Amazon’s Dynamo & Riak, Facebook’s Cassandra, Yahoo’s PNUTS, and LinkedIn’s Voldemort are all examples of distributed database systems, which can be accessed on a mobile device (Abadi, 2012).  However, according to Abadi (2012), latency (similar to Accessibility) is critical to all these systems, so much so that a 100ms delay can significantly reduce an end-user’s future retention and future repeat transactions. Thus, not only for mission-critical systems but for e-commerce, is availability during partitions key.

Unfortunately, this tradeoff between Consistency and Availability arises due to data replication and depends on how it’s done.  According to Abadi (2012), there are three ways to do data replications: data updates sent to all the replicas at the same time (high consistency enforced); data updates sent to an agreed-upon location first through synchronous and asynchronous schemes (high availability enforced dependent on the scheme); and data updates sent to an arbitrary location first through synchronous and asynchronous schemes (high availability enforced dependent on the scheme).

According to Abadi (2012), PNUTS sends data updates sent to an agreed-upon location first through asynchronous schemes, which improves Availability at the cost of Consistency. Whereas, Dynamo, Cassandra, and Riak send data updates sent to an agreed-upon location first through a combination of synchronous and asynchronous schemes.  These three systems, propagate data synchronously, so a small subset of servers and the rest are done asynchronously, which can cause inconsistencies.  All of this is done in order to reduce delays to the end-user.

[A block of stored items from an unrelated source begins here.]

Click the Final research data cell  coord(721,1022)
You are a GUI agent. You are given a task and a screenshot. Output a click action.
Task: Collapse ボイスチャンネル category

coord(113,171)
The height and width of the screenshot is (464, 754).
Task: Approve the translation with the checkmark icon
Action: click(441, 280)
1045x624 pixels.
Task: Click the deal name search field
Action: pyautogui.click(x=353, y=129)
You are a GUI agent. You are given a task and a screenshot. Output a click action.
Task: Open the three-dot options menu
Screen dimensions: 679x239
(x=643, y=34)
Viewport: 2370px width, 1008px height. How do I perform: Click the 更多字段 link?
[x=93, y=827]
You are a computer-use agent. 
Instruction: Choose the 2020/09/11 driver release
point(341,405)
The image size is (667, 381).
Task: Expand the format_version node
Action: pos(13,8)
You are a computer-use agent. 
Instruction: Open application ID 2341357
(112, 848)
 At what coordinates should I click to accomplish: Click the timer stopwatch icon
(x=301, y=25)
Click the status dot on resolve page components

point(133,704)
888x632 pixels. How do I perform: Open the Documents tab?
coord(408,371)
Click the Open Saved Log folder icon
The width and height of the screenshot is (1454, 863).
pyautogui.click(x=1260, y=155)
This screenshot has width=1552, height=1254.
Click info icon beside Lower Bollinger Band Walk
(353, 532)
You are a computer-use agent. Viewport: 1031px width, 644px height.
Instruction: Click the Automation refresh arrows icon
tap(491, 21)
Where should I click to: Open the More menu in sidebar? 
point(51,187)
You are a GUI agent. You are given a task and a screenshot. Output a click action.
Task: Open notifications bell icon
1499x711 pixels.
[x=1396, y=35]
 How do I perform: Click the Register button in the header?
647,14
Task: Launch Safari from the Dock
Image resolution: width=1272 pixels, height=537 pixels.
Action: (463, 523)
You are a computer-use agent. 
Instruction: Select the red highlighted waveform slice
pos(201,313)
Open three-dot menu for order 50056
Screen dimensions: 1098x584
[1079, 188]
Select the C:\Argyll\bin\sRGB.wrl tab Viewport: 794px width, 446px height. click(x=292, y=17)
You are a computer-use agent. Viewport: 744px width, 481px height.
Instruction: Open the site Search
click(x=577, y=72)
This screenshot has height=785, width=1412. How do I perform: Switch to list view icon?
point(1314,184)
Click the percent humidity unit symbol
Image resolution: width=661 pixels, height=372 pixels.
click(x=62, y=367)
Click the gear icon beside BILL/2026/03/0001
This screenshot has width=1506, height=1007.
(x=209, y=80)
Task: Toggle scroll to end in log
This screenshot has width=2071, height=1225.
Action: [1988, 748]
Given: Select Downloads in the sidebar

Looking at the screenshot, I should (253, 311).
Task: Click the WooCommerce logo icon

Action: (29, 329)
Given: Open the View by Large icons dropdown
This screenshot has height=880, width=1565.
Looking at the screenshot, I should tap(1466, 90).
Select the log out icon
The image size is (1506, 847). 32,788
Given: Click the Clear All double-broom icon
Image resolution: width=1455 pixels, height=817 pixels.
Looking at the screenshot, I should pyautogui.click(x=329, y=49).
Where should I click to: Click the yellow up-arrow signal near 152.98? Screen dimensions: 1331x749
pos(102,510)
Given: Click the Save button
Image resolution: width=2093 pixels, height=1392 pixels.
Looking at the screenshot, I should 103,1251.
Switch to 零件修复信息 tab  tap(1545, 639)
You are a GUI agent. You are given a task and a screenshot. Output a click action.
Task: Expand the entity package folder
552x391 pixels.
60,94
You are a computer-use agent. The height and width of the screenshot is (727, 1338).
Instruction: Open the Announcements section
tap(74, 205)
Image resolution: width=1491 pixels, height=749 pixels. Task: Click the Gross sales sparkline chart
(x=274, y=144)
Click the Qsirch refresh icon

Going back to the Kayak.com example from the previous section, consistency in the web environment should be relaxed (Khachana et al, 2011).  Further expanding on Kayak.com, if 7 users wanted to access the services at the same time they can ask which of these properties should be relaxed or not.  One can order a flight, hotel, and car, and enforce that none is booked until all services are committed. Another person may be content with whichever car for ground transportation as long as they get the flight times and price they want. This can cause inconsistencies, information being lost, or misleading information needed for proper decision analysis, but systems must be adaptable (Khachana et al, 2011).  They must take into account the wireless signal, their mode of transferring their data, committing their data, and load-balance of incoming requests (who has priority to get a contested plane seat when there is only one left at that price).  At the end of the day, when it comes to CAP, Availability is king.  It will drive business away or attract it, thus C or P must give, in order to cater to the customer.  If I were designing this system, I would run an AP system, but conduct the partitioning when the load/demand on the database system will be small (off-peak hours), so to give the illusion of a CA system (because Consistency degradation will only be seen by fewer people).  Off-peak hours don’t exist for global companies or mobile web services, or websites, but there are times throughout the year where transaction to the database system is smaller than normal days. So, making around those days is key.  For a mobile transaction system, I would select a pro-motion transaction system that helps comply with ACID properties.  Make the updates locally on the mobile device when services are not up, and set up a queue of other transactions in order, waiting to be committed once wireless service has been restored or a stronger signal is sought.

References

  • Abadi, D. J. (2012). Consistency tradeoffs in modern distributed database system design: CAP is only part of the story. IEEE Computer Society, (2), 37-42.
  • Khachana, R. T., James, A., & Iqbal, R. (2011). Relaxation of ACID properties in AuTrA, The adaptive user-defined transaction relaxing approach. Future Generation Computer Systems, 27(1), 58-66.
  • Mapanga, I., & Kadebu, P. (2013). Database Management Systems: A NoSQL Analysis. International Journal of Modern Communication Technologies & Research (IJMCTR), 1, 12-18.
  • Panda, P. K., Swain, S., & Pattnaik, P. K. (2011). Review of some transaction models used in mobile databases. International Journal of Instrumentation, Control & Automation (IJICA), 1(1), 99-104.